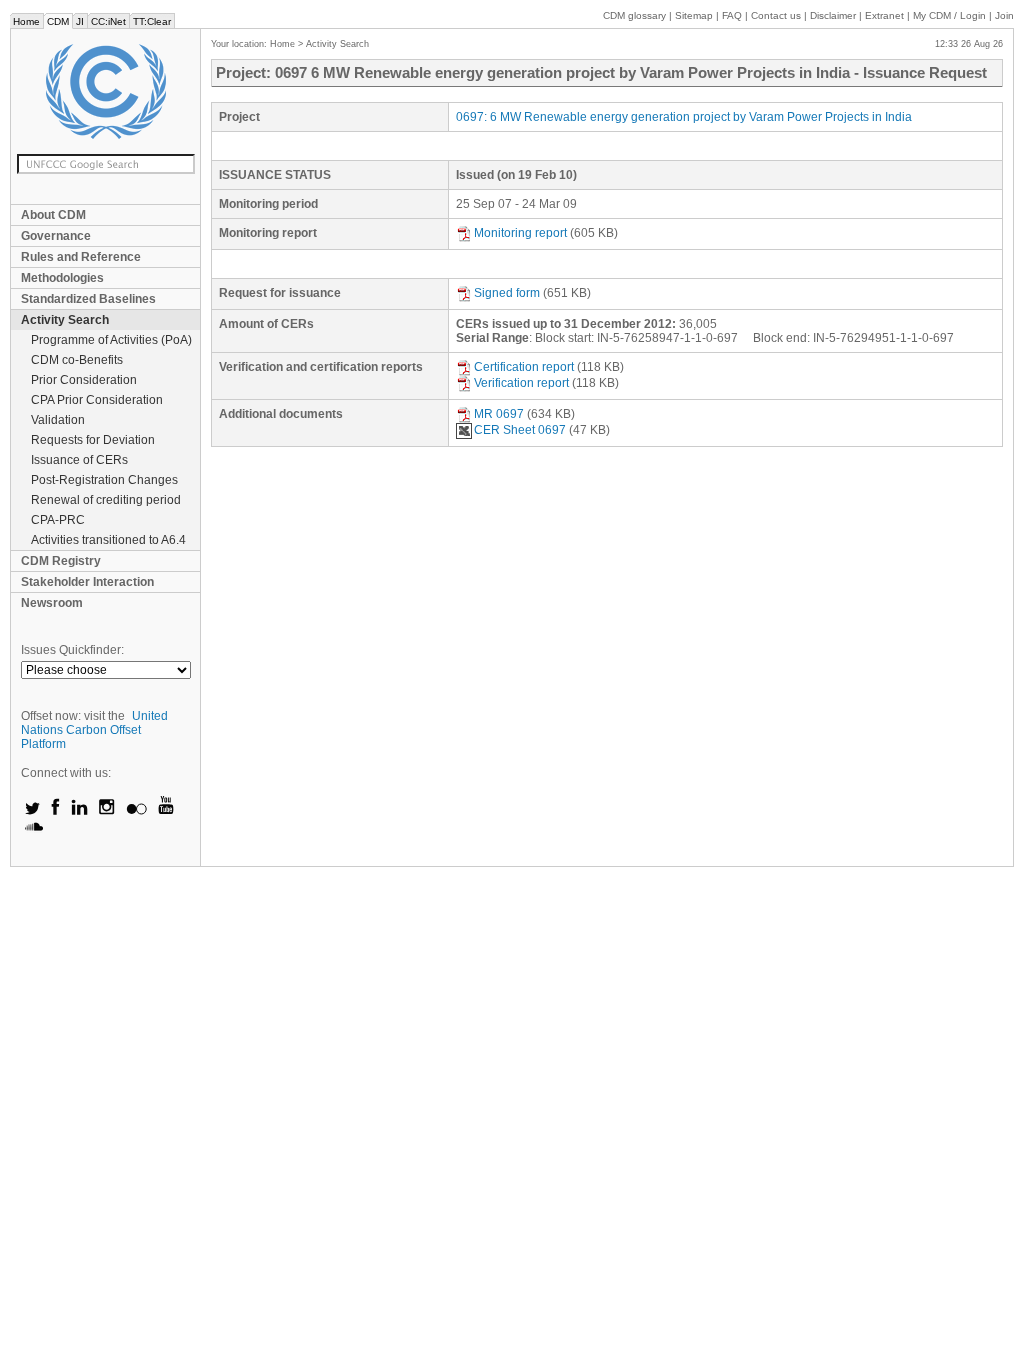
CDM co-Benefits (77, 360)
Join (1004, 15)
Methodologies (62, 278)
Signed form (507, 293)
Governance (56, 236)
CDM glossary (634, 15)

▶ _Aim of the task_
The records above are to be repeated exactly, apart from their pictures.

▶ _Response to the exercise_
CDM co-Benefits (77, 360)
Join (1004, 15)
Methodologies (62, 278)
Signed form (507, 293)
Governance (56, 236)
CDM glossary (634, 15)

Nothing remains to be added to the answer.